3.4. Second Test Candidate

Figure 7 illustrates the example of another test candidate subjected to the proposed techniques described in the previous sections. In Figure 7a, the x -axis represents the time in minutes, and the y -axis shows the algebraic relationship between the parameters (JT interval, QRS interval, and RR interval). The mathematical computations generated a variance value of 0.0040 after passing through the proposed algorithm. When the variance value is compared to the data in Table 7, it is noticed that the test applicant falls into the category of healthy individuals. However, when the variance value is subjected to the classification conditions, it appears that the person is falling towards the extreme right C   μ uh + σ uh of the observation interval (see Table 7). The probability distribution graphical representation revealed that the test candidate has a likelihood of 0.54 to have the indication atrial fibrillation, indicated by the asterisk sign (Figure 7c). To demonstrate the severity of the warning, the semi-gauge arrow directed towards the yellow indicates the risk that the individual has an indication of having atrial fibrillation (see Figure 7d).
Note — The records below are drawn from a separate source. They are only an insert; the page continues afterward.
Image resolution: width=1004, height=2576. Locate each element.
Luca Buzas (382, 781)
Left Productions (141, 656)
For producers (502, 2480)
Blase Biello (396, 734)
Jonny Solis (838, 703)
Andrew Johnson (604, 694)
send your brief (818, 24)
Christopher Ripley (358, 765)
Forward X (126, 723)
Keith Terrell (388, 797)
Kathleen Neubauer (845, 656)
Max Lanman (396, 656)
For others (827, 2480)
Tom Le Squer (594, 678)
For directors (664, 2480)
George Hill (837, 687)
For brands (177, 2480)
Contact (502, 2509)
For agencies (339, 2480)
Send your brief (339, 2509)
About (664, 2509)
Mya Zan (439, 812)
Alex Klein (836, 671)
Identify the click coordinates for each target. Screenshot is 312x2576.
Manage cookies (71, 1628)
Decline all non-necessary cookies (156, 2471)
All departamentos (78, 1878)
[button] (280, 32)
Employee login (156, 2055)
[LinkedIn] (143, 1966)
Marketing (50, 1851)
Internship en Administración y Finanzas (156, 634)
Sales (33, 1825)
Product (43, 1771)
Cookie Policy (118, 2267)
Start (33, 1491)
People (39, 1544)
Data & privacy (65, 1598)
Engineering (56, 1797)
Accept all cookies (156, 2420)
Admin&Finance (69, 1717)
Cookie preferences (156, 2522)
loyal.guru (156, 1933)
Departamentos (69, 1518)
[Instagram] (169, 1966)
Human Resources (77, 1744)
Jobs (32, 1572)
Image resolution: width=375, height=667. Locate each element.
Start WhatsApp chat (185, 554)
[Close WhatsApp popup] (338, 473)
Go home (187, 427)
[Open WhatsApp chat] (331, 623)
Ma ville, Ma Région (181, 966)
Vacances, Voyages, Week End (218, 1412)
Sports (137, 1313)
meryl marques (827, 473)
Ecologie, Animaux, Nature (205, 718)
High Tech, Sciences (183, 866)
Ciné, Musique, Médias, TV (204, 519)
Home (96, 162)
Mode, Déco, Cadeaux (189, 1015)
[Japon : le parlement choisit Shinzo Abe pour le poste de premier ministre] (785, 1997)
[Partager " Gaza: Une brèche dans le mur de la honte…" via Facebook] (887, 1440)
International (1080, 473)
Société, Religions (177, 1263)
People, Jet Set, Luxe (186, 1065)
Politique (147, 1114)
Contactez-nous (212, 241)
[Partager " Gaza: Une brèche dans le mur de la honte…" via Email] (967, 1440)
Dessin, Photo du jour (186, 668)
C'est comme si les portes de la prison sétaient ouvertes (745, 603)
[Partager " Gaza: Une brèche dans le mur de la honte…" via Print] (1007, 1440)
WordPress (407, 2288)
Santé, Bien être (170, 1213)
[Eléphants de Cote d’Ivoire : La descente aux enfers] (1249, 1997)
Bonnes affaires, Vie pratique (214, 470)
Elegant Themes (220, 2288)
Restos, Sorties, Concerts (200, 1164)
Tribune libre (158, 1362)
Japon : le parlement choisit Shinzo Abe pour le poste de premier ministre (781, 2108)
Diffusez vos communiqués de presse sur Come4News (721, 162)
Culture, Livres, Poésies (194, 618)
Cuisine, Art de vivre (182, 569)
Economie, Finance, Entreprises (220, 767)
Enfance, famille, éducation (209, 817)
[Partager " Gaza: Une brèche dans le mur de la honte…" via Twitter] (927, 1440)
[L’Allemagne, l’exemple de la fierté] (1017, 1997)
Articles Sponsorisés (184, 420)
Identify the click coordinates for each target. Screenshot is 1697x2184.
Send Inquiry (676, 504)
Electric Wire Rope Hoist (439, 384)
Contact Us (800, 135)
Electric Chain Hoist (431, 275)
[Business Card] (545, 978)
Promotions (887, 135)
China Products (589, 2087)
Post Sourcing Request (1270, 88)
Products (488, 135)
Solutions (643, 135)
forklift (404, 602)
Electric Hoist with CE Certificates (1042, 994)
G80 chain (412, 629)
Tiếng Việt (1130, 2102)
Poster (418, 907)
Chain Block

In the examples of test candidates presented above, it is seen that the candidates initially exhibit the behavior of being a healthy individual, but when their ECG recordings are passed through the entire computation techniques proposed, it is discovered that one of the candidates, despite having a normal ECG, may have indications of atrial fibrillation. As mentioned in the introduction section, some people may not exhibit symptoms of AF, which is known as asymptomatic or “silent” AF and has major clinical repercussions. This was discovered to be the case for our study’s second test candidate.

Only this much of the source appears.